Difference between stats and eval commands

The stats command calculates statistics based on fields in your events. The eval command creates new fields in your events by using existing fields and an arbitrary expression.

Syntax

Simple:
stats (stats-function(field) [AS field])... [BY field-list]

Complete:
Required syntax is in bold.

| stats

[partitions=<num>]

[allnum=<bool>]

[delim=<string>]

( <stats-agg-term>... | <sparkline-agg-term>... )

[<by-clause>]

[<dedup_splitvals>]

Required arguments

stats-agg-term: Syntax: <stats-func>(<evaled-field> | <wc-field>) [AS <wc-field>]; Description: A statistical aggregation function. See Stats function options. The function can be applied to an eval expression, or to a field or set of fields. Use the AS clause to place the result into a new field with a name that you specify. You can use wild card characters in field names. For more information on eval expressions, see Types of eval expressions in the Search Manual.

sparkline-agg-term: Syntax: <sparkline-agg> [AS <wc-field>]; Description: A sparkline aggregation function. Use the AS clause to place the result into a new field with a name that you specify. You can use wild card characters in the field name.

Optional arguments

allnum: Syntax: allnum=<bool>; Description: If true, computes numerical statistics on each field if and only if all of the values of that field are numerical.; Default: false

by-clause: Syntax: BY <field-list>; Description: The name of one or more fields to group by. You cannot use a wildcard character to specify multiple fields with similar names. You must specify each field separately. The BY clause returns one row for each distinct value in the BY clause fields. If no BY clause is specified, the stats command returns only one row, which is the aggregation over the entire incoming result set.

dedup_splitvals: Syntax: dedup_splitvals=<boolean>; Description: Specifies whether to remove duplicate values in multivalued BY clause fields.; Default: false

delim: Syntax: delim=<string>; Description: Specifies how the values in the list() or values() aggregation are delimited.; Default: a single space

partitions: Syntax: partitions=<num>; Description: Partitions the input data based on the split-by fields for multithreaded reduce. The partitions argument runs the reduce step (in parallel reduce processing) with multiple threads in the same search process on the same machine. Compare that with parallel reduce, using the redistribute command, that runs the reduce step in parallel on multiple machines.

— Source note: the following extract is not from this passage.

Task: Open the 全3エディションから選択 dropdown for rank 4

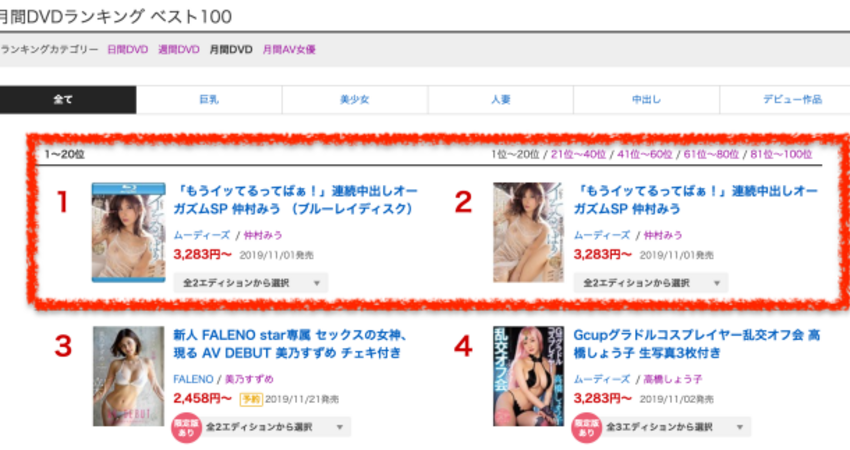Action: coord(678,427)
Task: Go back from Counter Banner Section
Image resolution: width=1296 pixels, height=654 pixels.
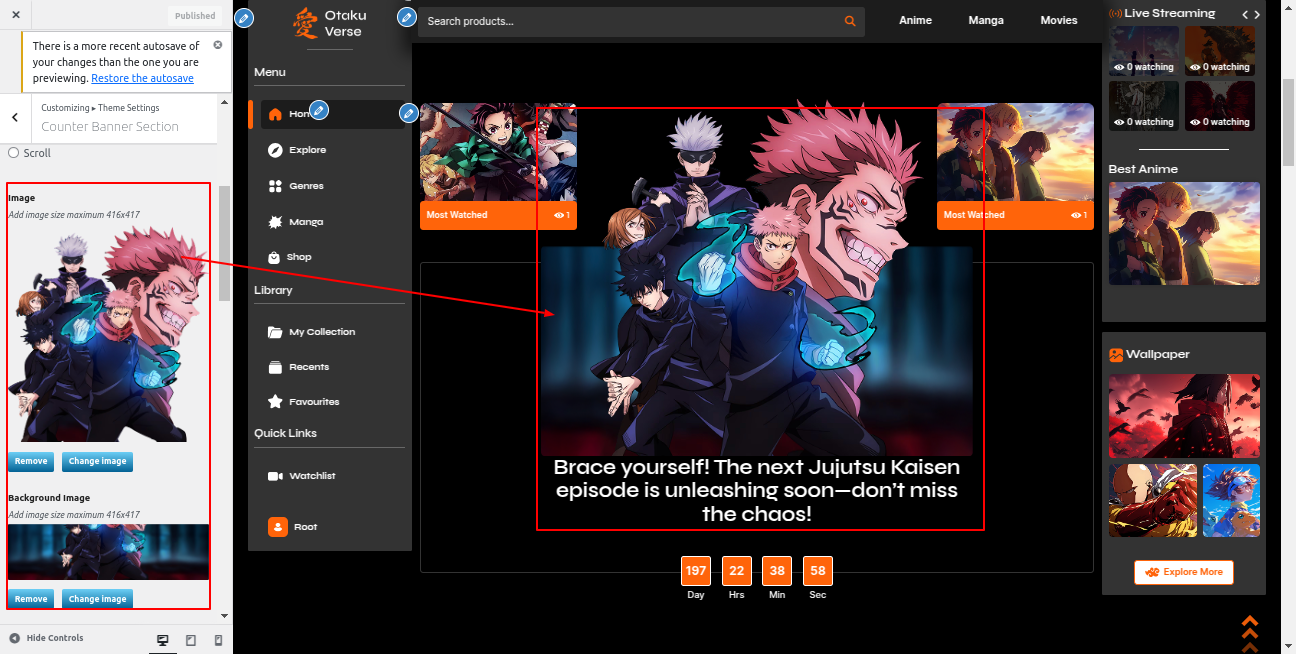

When partitions=0, the value of the partitions argument is the same as the value of the default_partitions setting in the limits.conf file.

Default: 0. Set to the same value as the default_partitions setting in the limits.conf file, which is 1 by default.

Stats function options

stats-func: Syntax: The syntax depends on the function that you use. Refer to the table below.; Description: Statistical and charting functions that you can use with the stats command. Each time you invoke the stats command, you can use one or more functions. However, you can only use one BY clause. See Usage.

The following table lists the supported functions by type of function. Use the links in the table to see descriptions and examples for each function. For an overview about using functions with commands, see Statistical and charting functions.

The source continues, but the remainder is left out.